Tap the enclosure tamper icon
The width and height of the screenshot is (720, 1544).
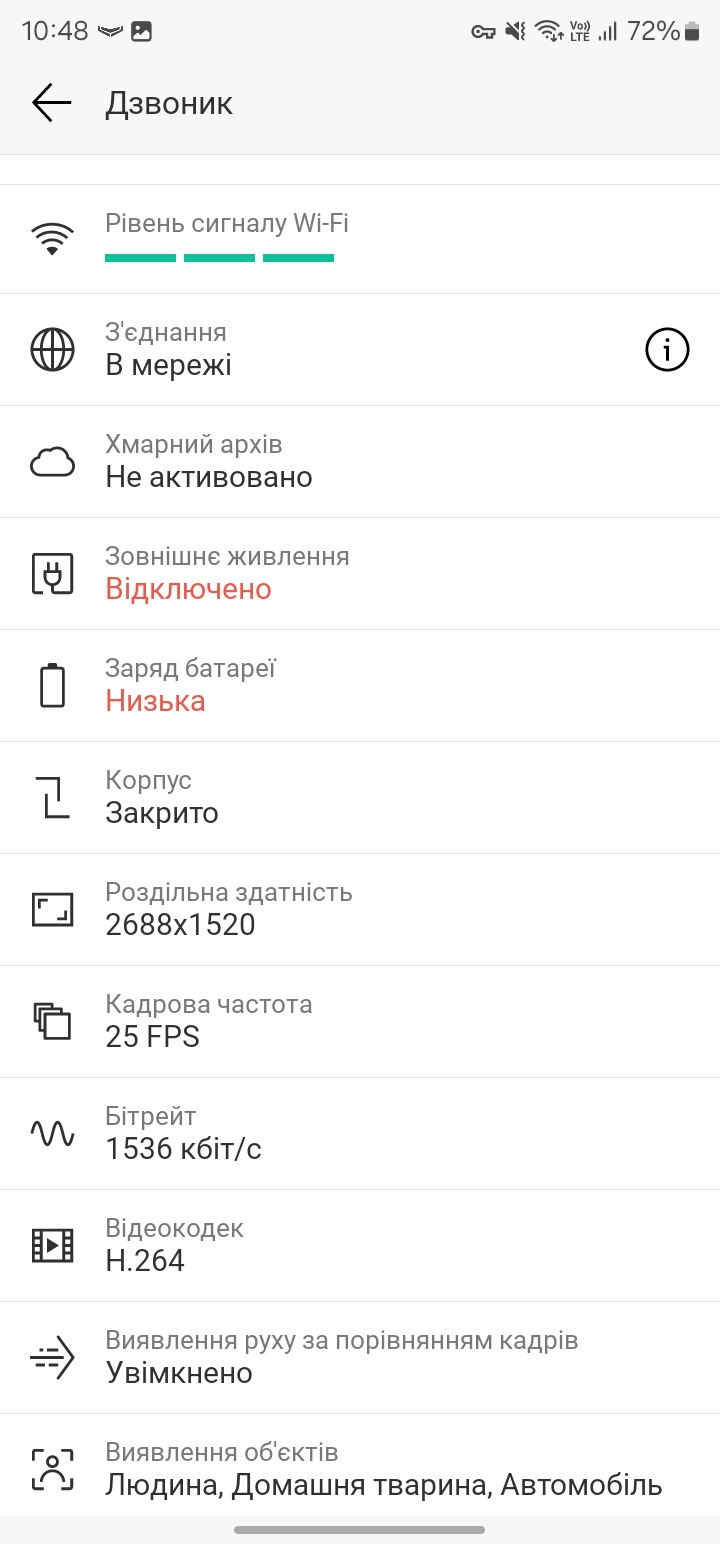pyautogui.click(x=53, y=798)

:::::

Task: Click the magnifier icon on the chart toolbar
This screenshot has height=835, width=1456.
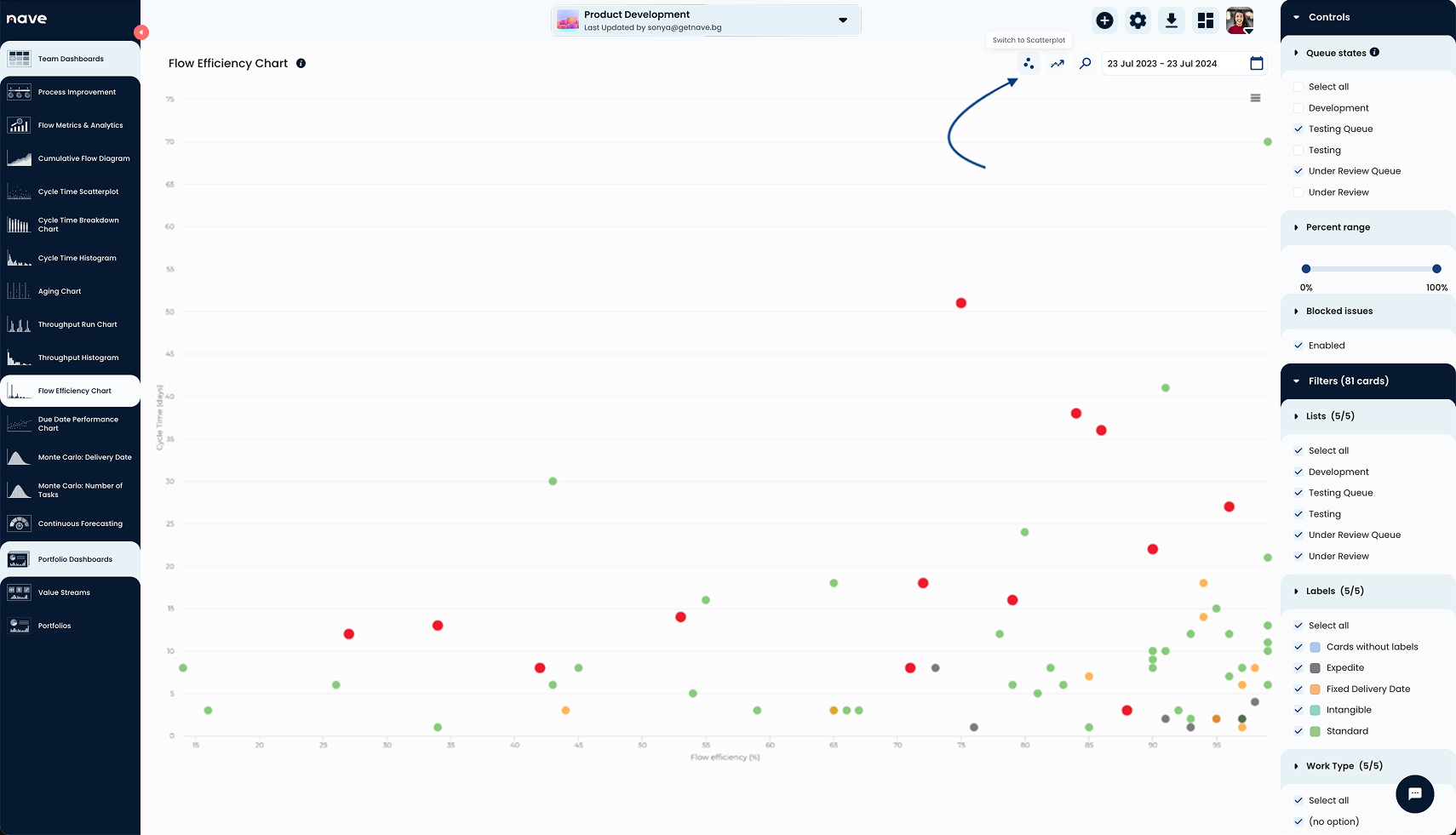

:::::

Convert the items from the line containing "Task: Click the" through the line containing "This screenshot has height=835, width=1456." into a Markdown table with the columns Row and Line, leaving out blank lines.

| Row | Line |
|---|---|
| 1 | Task: Click the magnifier icon on the chart toolbar |
| 2 | This screenshot has height=835, width=1456. |